→ Work to be completed: Reproduce the passage on willpower, grit and success word for word, in full.

→ Passage to read:
——————————

At a Stanford experiment in the late 1960s psychologist Walter Mischel put kids in front of one tasty marshmallow. The 4-year-old children were then promised another one if they had enough willpower not eat the one in front of them. Then they were left alone for 15 minutes. Some kids hid below the table. Those who were able to delay their gratification got a second treat and many years later became more accomplished adults. They were more healthy, had higher test scores at school and were socially more competent. Professor Mischel and the marshmallow test became famous.
Angela Duckworth, a popular psychologist, later invented the so-called Grit-Scale, a questionnaire to predict success. One question: Do I finish what I began? She then interviewed gifted businesswomen, accomplished scientists, and other successful people. She found out that self-control, passion, and perseverance were better indicators for success than a high IQ score or fine genes.
Let's examine the reasons behind this. Passion leads us to pursue careers that we love. Once we love something, we work hard to succeed and as a result, can reach excellence Self-control allows us to wait even if something looks very attractive. This is important because one day, a better option might present itself. And perseverance means we keep fighting despite obstacles. It’s essential to complete projects that then grow our self-confidence through social recognition. The most gifted minds can't even start if they lack passion and inspiration.

——————————

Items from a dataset
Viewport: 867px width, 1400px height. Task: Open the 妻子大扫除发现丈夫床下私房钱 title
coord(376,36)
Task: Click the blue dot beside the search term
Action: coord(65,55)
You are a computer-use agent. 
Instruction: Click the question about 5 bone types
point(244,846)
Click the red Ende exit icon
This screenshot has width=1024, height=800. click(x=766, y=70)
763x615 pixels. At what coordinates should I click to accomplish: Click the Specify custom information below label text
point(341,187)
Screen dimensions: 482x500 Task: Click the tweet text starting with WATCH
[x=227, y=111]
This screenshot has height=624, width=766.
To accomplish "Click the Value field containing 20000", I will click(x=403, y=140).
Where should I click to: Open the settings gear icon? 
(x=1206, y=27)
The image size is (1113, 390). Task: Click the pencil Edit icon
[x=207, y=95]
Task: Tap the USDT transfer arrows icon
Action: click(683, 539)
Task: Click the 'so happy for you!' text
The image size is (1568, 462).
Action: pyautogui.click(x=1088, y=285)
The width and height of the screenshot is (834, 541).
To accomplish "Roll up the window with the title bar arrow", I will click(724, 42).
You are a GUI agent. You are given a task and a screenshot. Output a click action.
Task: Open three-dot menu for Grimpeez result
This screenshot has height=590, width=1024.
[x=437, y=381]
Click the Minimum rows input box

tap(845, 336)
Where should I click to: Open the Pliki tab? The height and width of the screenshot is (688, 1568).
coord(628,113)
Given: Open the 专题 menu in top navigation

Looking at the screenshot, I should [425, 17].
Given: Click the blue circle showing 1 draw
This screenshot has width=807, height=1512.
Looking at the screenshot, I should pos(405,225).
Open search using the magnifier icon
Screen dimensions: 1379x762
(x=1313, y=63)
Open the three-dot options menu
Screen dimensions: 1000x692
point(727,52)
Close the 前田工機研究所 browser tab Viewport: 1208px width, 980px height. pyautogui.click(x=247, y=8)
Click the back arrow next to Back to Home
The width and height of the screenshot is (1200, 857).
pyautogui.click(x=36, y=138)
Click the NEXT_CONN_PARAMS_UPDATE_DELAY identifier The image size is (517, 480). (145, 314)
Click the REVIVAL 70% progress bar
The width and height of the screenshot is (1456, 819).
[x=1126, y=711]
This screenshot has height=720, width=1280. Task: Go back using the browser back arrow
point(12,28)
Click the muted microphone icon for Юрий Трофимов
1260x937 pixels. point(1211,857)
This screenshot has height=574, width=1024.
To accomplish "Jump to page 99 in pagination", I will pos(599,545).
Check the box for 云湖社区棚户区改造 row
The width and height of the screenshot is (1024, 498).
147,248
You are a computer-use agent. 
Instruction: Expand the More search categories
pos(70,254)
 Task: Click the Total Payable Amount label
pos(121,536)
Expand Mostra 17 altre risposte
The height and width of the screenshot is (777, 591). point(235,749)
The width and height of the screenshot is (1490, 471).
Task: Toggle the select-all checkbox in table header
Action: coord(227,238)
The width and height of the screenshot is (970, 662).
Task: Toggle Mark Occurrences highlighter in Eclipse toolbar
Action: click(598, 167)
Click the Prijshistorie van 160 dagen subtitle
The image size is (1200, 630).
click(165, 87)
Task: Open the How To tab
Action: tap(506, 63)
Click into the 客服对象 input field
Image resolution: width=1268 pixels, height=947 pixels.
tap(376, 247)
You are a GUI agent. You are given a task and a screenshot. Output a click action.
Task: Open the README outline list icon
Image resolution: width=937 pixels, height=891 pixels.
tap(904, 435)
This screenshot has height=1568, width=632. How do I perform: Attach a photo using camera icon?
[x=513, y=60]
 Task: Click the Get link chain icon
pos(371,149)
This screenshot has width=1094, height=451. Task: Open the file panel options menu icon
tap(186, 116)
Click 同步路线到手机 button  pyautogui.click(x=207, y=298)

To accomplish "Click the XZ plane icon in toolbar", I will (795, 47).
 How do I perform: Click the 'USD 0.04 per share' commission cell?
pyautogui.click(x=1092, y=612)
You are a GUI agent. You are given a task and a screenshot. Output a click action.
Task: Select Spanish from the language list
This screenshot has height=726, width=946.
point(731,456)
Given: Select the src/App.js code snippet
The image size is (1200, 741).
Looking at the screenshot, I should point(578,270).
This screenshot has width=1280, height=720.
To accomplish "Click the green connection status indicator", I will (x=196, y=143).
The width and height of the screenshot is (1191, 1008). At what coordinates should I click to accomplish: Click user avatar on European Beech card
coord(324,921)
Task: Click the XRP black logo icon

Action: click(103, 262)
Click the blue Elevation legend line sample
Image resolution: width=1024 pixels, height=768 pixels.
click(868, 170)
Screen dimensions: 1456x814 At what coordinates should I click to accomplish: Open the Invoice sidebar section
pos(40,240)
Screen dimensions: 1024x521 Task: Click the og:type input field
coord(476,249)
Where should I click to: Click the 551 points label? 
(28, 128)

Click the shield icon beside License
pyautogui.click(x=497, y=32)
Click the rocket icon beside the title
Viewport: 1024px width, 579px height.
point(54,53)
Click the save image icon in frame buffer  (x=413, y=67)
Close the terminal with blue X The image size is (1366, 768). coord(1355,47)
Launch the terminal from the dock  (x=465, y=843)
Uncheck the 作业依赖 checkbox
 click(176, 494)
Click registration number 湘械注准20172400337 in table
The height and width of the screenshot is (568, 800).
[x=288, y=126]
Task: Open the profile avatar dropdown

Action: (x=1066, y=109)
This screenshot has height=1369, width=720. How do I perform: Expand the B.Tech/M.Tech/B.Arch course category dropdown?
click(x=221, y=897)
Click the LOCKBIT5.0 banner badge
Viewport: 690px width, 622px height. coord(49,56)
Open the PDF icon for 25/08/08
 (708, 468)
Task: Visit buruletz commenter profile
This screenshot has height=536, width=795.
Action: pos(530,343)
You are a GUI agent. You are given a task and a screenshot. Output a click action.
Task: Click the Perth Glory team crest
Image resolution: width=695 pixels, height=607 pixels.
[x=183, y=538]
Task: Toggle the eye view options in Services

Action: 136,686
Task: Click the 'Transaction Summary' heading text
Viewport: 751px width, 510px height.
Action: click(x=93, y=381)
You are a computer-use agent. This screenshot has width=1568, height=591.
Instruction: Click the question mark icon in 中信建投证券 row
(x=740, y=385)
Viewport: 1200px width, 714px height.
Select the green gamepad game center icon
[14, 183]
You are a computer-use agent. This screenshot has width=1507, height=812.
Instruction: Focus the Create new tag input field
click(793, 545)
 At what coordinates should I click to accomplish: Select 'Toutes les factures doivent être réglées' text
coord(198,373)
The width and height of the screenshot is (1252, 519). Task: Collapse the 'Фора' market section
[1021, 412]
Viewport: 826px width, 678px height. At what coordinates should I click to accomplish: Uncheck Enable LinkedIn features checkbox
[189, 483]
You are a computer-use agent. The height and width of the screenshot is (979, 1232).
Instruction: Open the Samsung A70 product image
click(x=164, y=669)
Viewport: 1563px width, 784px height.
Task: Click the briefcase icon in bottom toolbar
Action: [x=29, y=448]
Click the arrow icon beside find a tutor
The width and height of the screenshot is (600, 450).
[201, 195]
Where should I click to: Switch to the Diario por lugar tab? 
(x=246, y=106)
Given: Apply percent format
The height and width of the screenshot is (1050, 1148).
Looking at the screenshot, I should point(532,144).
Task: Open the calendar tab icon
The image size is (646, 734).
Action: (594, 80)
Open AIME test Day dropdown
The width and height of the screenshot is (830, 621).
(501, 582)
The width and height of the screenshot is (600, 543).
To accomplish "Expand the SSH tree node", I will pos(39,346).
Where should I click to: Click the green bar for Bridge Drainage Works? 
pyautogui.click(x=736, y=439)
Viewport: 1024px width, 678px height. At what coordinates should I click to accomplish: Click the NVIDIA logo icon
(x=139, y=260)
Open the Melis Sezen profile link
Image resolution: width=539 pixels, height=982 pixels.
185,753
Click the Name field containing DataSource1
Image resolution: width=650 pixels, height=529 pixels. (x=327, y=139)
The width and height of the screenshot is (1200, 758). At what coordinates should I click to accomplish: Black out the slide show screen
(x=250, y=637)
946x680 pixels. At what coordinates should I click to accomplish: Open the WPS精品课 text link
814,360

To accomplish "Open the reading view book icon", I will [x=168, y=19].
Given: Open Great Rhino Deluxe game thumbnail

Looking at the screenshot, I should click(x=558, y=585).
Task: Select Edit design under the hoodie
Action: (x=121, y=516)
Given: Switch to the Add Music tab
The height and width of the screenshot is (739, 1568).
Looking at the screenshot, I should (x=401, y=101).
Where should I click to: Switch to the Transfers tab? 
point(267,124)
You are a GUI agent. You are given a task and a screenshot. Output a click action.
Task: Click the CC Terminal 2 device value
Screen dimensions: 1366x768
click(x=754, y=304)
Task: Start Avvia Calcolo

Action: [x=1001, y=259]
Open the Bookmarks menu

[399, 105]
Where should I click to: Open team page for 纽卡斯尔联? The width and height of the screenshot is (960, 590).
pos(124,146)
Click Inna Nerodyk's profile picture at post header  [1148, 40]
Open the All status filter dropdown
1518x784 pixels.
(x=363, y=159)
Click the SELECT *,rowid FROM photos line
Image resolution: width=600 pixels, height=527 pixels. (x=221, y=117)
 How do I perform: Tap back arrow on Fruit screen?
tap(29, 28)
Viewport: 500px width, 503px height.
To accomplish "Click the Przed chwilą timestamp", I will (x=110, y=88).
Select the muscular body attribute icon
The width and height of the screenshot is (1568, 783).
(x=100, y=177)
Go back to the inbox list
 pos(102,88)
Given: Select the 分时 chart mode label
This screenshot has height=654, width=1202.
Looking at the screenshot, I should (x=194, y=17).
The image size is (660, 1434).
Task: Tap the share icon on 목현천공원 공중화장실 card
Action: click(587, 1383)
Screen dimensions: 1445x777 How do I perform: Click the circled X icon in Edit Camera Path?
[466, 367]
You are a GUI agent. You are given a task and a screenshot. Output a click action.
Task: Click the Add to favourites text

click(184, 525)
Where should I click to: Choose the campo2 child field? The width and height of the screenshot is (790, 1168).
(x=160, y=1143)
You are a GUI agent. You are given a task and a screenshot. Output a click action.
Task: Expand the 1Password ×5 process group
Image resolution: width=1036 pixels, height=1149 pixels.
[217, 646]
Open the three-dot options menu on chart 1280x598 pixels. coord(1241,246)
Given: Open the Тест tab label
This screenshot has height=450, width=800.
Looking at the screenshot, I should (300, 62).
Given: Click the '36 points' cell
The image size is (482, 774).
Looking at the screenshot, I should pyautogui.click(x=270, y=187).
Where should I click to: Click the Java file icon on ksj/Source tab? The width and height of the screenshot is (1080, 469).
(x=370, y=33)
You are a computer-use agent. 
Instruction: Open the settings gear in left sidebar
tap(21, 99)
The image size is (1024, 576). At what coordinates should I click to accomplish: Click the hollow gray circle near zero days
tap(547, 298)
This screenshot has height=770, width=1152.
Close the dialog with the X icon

——————————

→ Written response:
At a Stanford experiment in the late 1960s psychologist Walter Mischel put kids in front of one tasty marshmallow. The 4-year-old children were then promised another one if they had enough willpower not eat the one in front of them. Then they were left alone for 15 minutes. Some kids hid below the table. Those who were able to delay their gratification got a second treat and many years later became more accomplished adults. They were more healthy, had higher test scores at school and were socially more competent. Professor Mischel and the marshmallow test became famous.
Angela Duckworth, a popular psychologist, later invented the so-called Grit-Scale, a questionnaire to predict success. One question: Do I finish what I began? She then interviewed gifted businesswomen, accomplished scientists, and other successful people. She found out that self-control, passion, and perseverance were better indicators for success than a high IQ score or fine genes.
Let's examine the reasons behind this. Passion leads us to pursue careers that we love. Once we love something, we work hard to succeed and as a result, can reach excellence Self-control allows us to wait even if something looks very attractive. This is important because one day, a better option might present itself. And perseverance means we keep fighting despite obstacles. It’s essential to complete projects that then grow our self-confidence through social recognition. The most gifted minds can't even start if they lack passion and inspiration.